Friday, May 22, 2009

Double, double, toil, and trouble

Can bubbles be predicted? Can they be avoided? One of the key functions of the financial system is not to avoid bubbles but to blow them. The greatest profits are to be made in skimming money from fools and bubbles offer the ideal prospect. It is the why behind ponzi schemes. It is just most of the time the ability of finance to persuade others to bite is limited, the burden of defectors can be heavy, and all too easily you can end up the fool, the fool being the last one in and last one out.

There are two methods of profiting from bubbles, for investors it is timing them, and for dealers it is trading them. Timing is always difficult, but trading is always profitable. It is just necessary to avoid investing the profits into the bubble.

The book Contrarian Investment Strategies: The Next Generation by David Dreman, begins with a tale of casino with two rooms. The red room is crowded and exciting with large sums being won and lost but the house always gets their cut. The green room is sparse and quiet and actually rewards investors for playing but it is boring. Most people prefer the excitement of the red room to the dull rewards of the green room.

A successful theory of bubbles could be preventative. Yet it is always tempting to believe what you want to believe. Anyone looking at incomes and housing prices or equivalently debt from 2004 on knew we had a bubble. It was apparent they simply could not be afforded. Even knowing this doesn’t tell you how big the bubble will get, when it will burst, where the wreckage will end up, or how bad it will be afterwards. Some will avoid them, some will hope to get out before they burst, some will play them for what they are worth, some will misjudge them, and some will be suckered into them. Bubbles exist, but they are difficult to predict and difficult to profit from them.

I doubt most bubbles could be predicted but that is unnecessarily stringent. A theory might still be useful even if it only made predictions after one burst. One might not be able to avoid them but might still be able to address them after the fact. I don’t even see bubbles as something to be avoided at all costs. They may well play an important part in creative destruction.
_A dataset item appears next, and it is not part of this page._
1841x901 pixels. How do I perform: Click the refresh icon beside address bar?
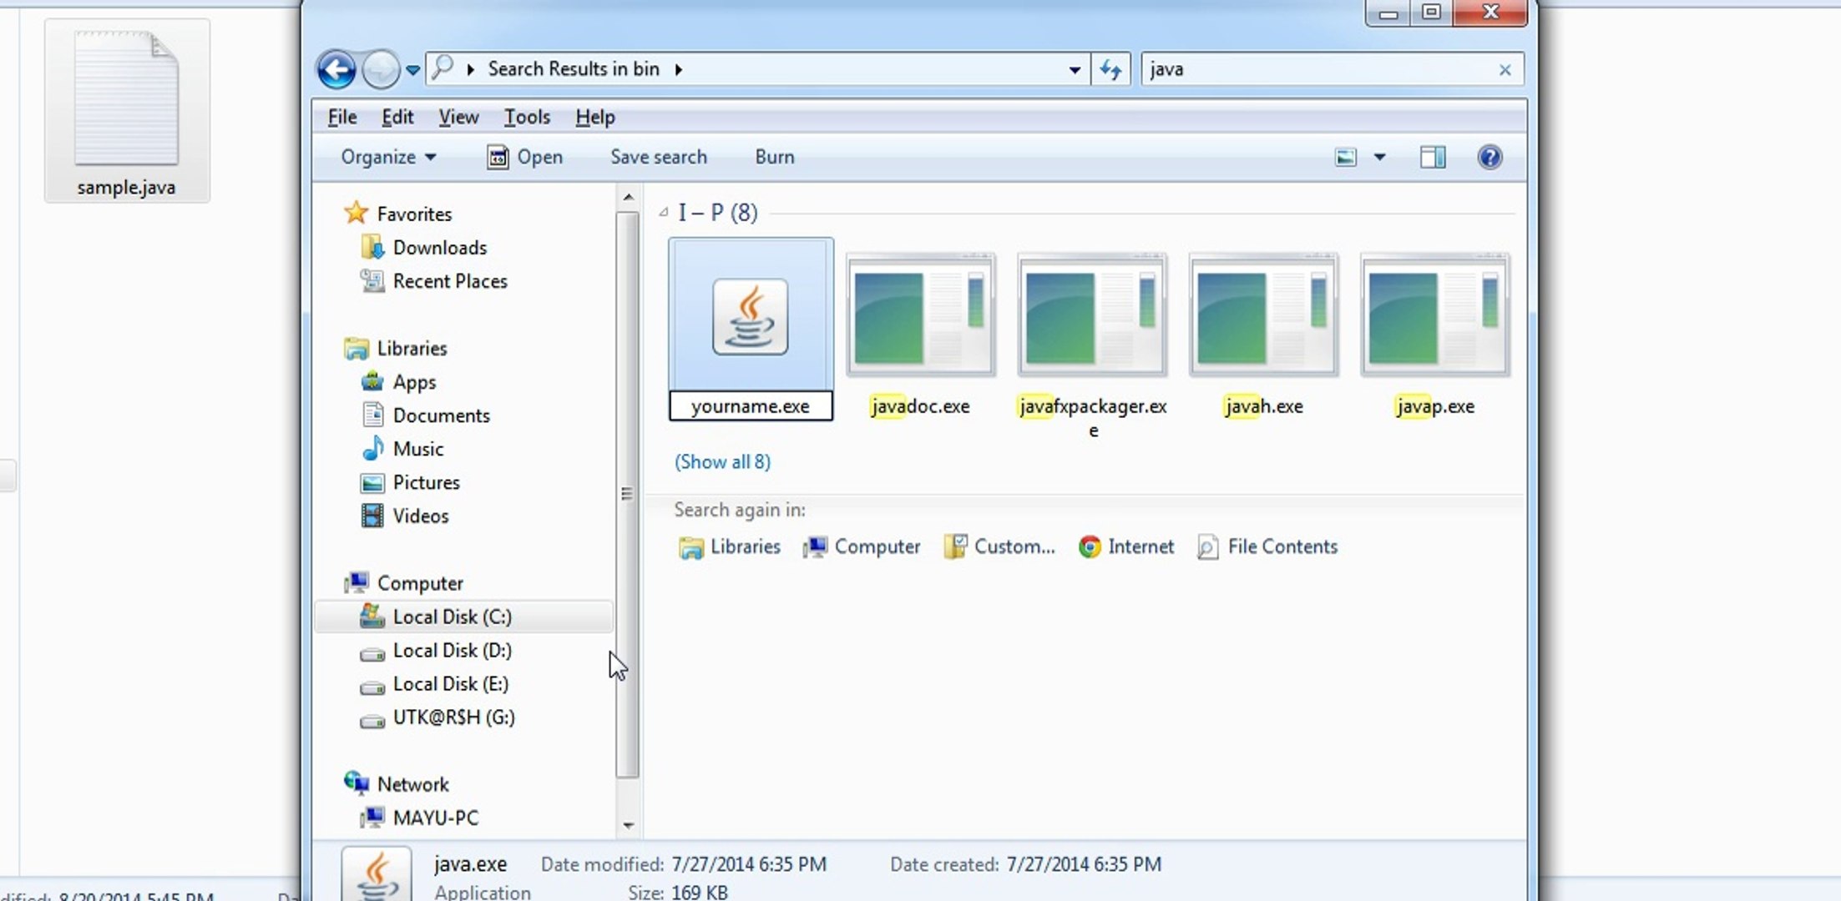click(x=1110, y=69)
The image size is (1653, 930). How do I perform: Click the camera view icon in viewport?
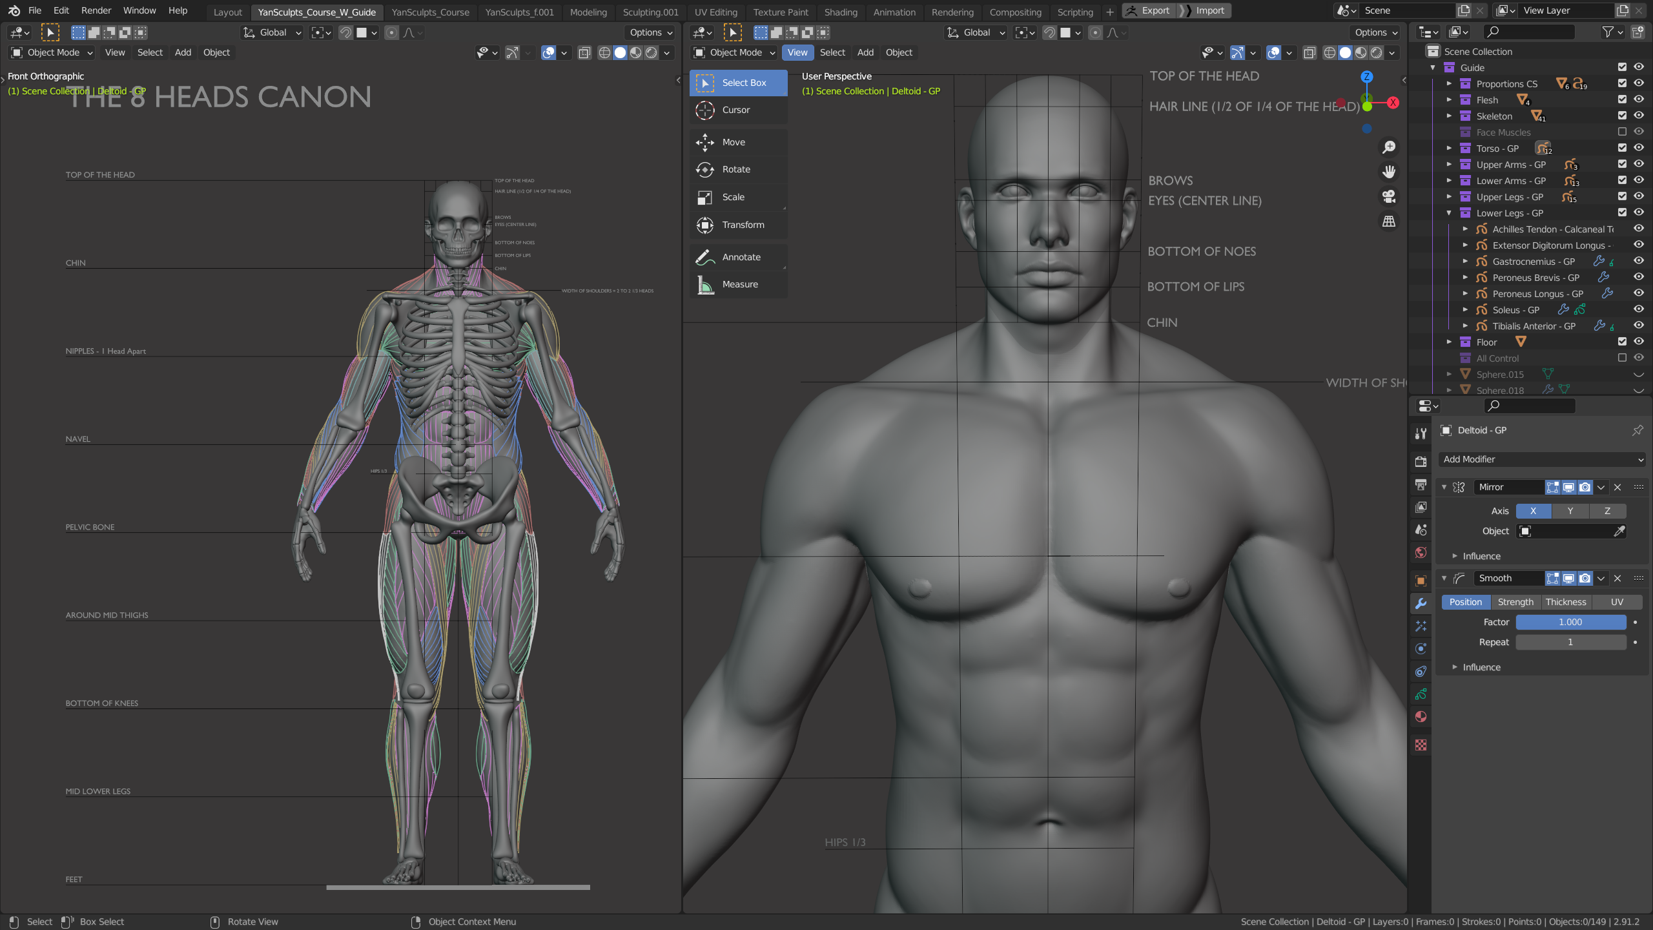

Credit bubbles are an altogether different matter. They are tend to be easy to see and prevent by requiring lending be limited to retrospective rather than prospective views and based on income as much as asset values. All losses aren’t preventable but systemic losses usually are. Such a bubble could continue to grow, but only through equity rather than debt. Even this isn't foolproof, though, as debt can be floated rather than formally lent. Debt makes bubbles far worse because its systemic nature results in far larger bubbles, its rigidity makes it difficult to deal with, and its liquidation can lead to deflation.

I view bubbles as a transition from assessing value to assessing other peoples assessment of value, recursively providing convergence in expectations and a positive feedback loop.